Thanks. I'll consider it.


----------



## sigma1914 (Sep 5, 2006)

SWM LNBs, PIs, & splitters can sometimes be found together on ebay at great prices.


----------



## Tom_S (Apr 9, 2002)

"All components MUST carry a green label or be isolated AWAY from the main DECA cloud with a Band Stop Filter"

What exactly do you mean by this?


----------



## veryoldschool (Dec 10, 2006)

Tom_S said:


> "All components MUST carry a green label or be isolated AWAY from the main DECA cloud with a Band Stop Filter"
> 
> What exactly do you mean by this?


Any splitter must be the type made for DECA which have a green label on them.
Any SWiMLNB, or SWiM8, or SWiM-16 must also have a green label/sticker "or" you need to use a DECA bandstop filter between these and the first splitter.
Any receiver that doesn't have a DECA internally or externally, must also have a bandstop filter on them too.


----------



## Tom_S (Apr 9, 2002)

Do the Power Inserters need to be on a certain side of the splitter? Like maybe on the single wire from the SWM?

Thanks.

Oh, and I guess the B-Band converters are no longer needed right?


----------



## Doug Brott (Jul 12, 2006)

Tom_S said:


> Do the Power Inserters need to be on a certain side of the splitter? Like maybe on the single wire from the SWM?
> 
> Thanks.
> 
> Oh, and I guess the B-Band converters are no longer needed right?

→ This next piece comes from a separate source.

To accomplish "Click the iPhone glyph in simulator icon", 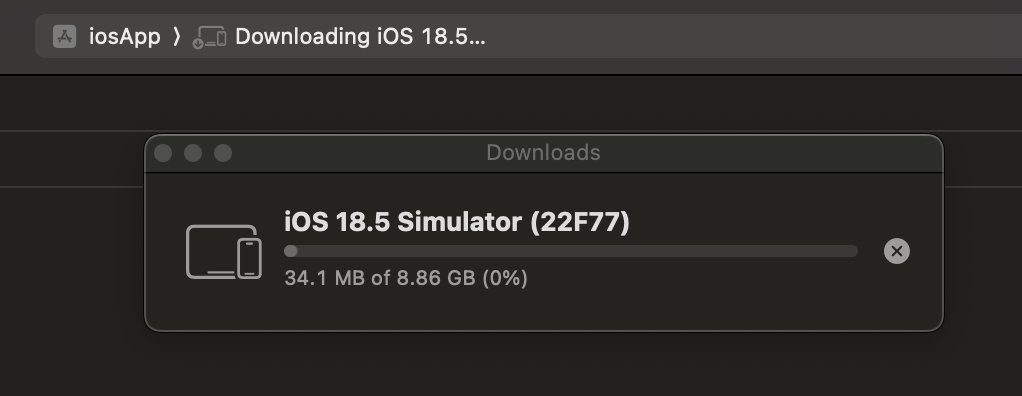I will [250, 259].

You can put the power inserter either before the input or after the output, but if after the output, you MUST connect it through the power-passing port (should be the red one - others are white).

Also, remember the power side of the power inserter MUST go back towards the SWiM (or splitter). The other side of the power inserter connects to the receiver or splitter as needed.

Red --> Power side (Don't connect to receiver)

White --> To IRDs (Receivers)


----------



## Tom_S (Apr 9, 2002)

Does an HR20 require anything special, I have read on Solid Signal that it requires a Band Stop filter even if you have a DECA unit attached. Is that correct?


----------



## sungam (May 10, 2007)

An HR20-100 requires a different setup than other receivers, but an HR20-700 does not. See the sticky regarding the HR20-100 at the top of this forum.


----------



## mobandit (Sep 4, 2007)

Tom_S said:


> Do the Power Inserters need to be on a certain side of the splitter? Like maybe on the single wire from the SWM?
> 
> Thanks.
> 
> Oh, and I guess the B-Band converters are no longer needed right?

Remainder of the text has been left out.